8 décembre. Un an après la chute d’Assad, l’Occident soutient une “nouvelle Syrie” portée par Ahmed al-Sharaa. Mais derrière ce nouveau récit diplomatique, les structures du pouvoir, les milices et les alliances n’ont pas changé. La transition annoncée n’est peut-être qu’un malentendu politique aux conséquences lourdes pour la région.
Un anniversaire que personne n’avait prévu
Le 8 décembre marque un anniversaire étrange : celui d’une chute que beaucoup croyaient impossible et d’une ascension que personne n’avait vraiment anticipée. Assad n’est plus, et la Syrie a désormais un nouveau visage : Ahmed al-Sharaa, ancien cadre d’Al-Qaïda devenu, en un an, l’homme que l’Occident s’empresse d’encourager et de présenter comme le possible artisan d’un renouveau syrien.
L’aspiration à voir la Syrie sortir du chaos est compréhensible.

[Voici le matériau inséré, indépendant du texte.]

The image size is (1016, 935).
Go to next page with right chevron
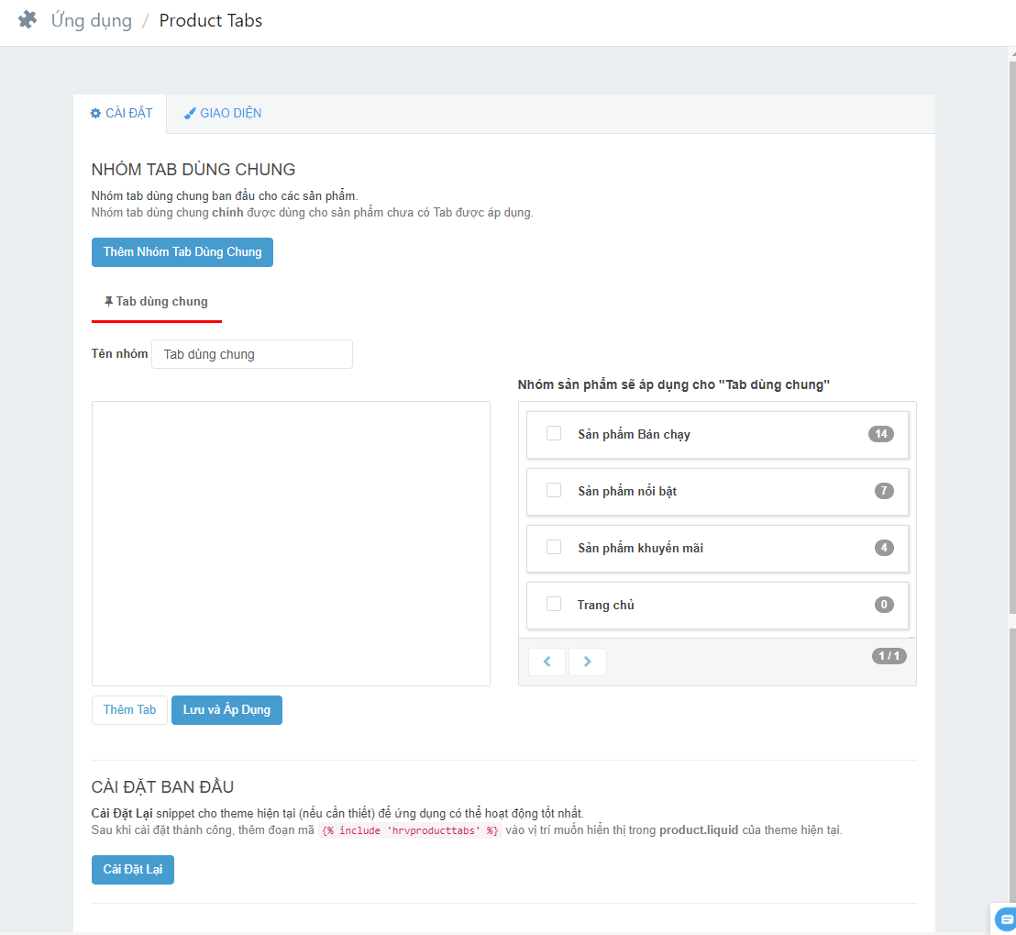point(588,662)
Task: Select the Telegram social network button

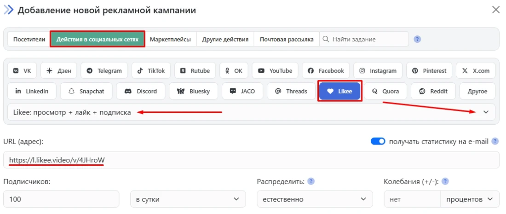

Elle est même légitime. Après quinze années d’effondrement, de guerre et de fragmentation, le désir d’un changement réel est plus que justifié, il est fortement attendu, au regard des souffrances des Syriens.
Mais un an après, le compte n’y est toujours pas. Le Moyen-Orient se nourrit de récits, parfois même de mirages, et c’est exactement ainsi que les erreurs se répètent.

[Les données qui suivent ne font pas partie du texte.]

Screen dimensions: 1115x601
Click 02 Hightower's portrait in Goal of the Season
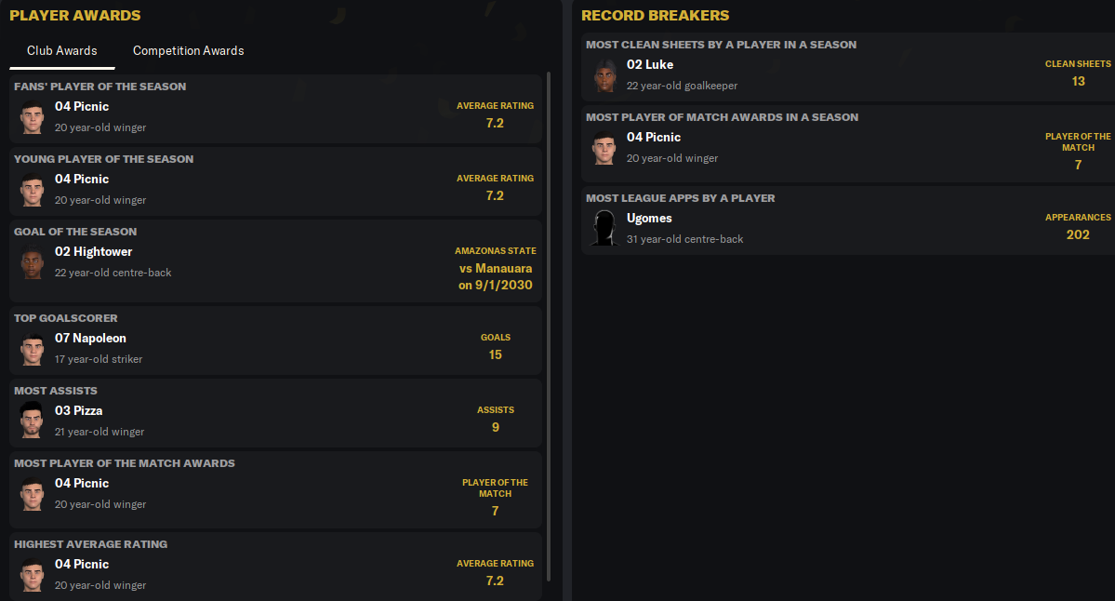32,261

Un récit séduisant… mais un malentendu profond
Depuis un an, tout le récit construit autour d’al-Sharaa repose sur un malentendu fondamental : l’idée qu’un discours modernisé, quelques gestes calibrés et une communication habile pourraient suffire à attester d’une véritable transformation des islamistes.
Or rien, dans la réalité syrienne, ne témoigne d’une rupture avec la matrice idéologique islamiste qui l’a porté au pouvoir. Les mécanismes profonds sont restés inchangés : les tribunaux religieux continuent d’imposer leur logique, les minorités demeurent sous pression, des milices djihadistes forment l’essentiel de l’armée et une partie s’est incrustée dans le pouvoir administratif, l’économie informelle prospère, les réseaux et influences turcs et qataris façonnent le pays, les menaces contre Israël se multiplient, et les milices issues d’Al-Qaïda se pointent dans le sud du pays. Le décor a évolué, les hommes ont revêtu des costumes mieux taillés, mais les structures, elles, n’ont pas bougé d’un pouce.
Au même moment, Jolani — l’autre visage de l’islamisme syrien — a lui aussi révélé la continuité. L’homme qui prétendait avoir “tourné la page” a expliqué le 6 décembre 2025 à Doha que les “vrais terroristes” seraient les États-Unis et Israël, et non les groupes qu’il a dirigés. Il élabore sa propre définition du terrorisme, efface son passé, relativise ses actions, et se positionne en chef de guerre “protégeant les civils”. C’est le même logiciel idéologique, la même stratégie de réécriture, la même volonté d’inverser les rôles.
L’Occident face à ses contradictions syriennes
En 2011, paralysée par la peur des islamistes, l’Europe avait renoncé à soutenir les forces démocratiques syriennes, laissant de facto le terrain aux groupes jihadistes les plus organisés et les plus radicaux. Ironie de l’histoire : quelques années plus tard, cette même Europe — et plus largement l’Occident — se retrouve à soutenir ces acteurs qu’elle redoutait, les drapant aujourd’hui dans l’habit flatteur du “pragmatisme” et de la “modération”. Un soutien trop rapide, trop enthousiaste, risque une nouvelle fois de consolider les mauvaises forces et de figer la Syrie dans un équilibre illusoire.
Une transition n’existe pas sans conditions
Croire qu’une transition peut se produire sans conditions sérieuses est une erreur stratégique. Aucune reconstruction crédible n’émergera tant que les milices ne seront pas désarmées, que les minorités ne bénéficieront pas de garanties institutionnelles véritables, que les réseaux jihadistes ne seront pas clairement écartés, que les circuits financiers resteront opaques et qu’aucun engagement réel ne sera pris en faveur d’une stabilité régionale incluant Israël. L’Occident dispose de tous les leviers pour exiger ces transformations ; il choisit simplement de ne pas les activer.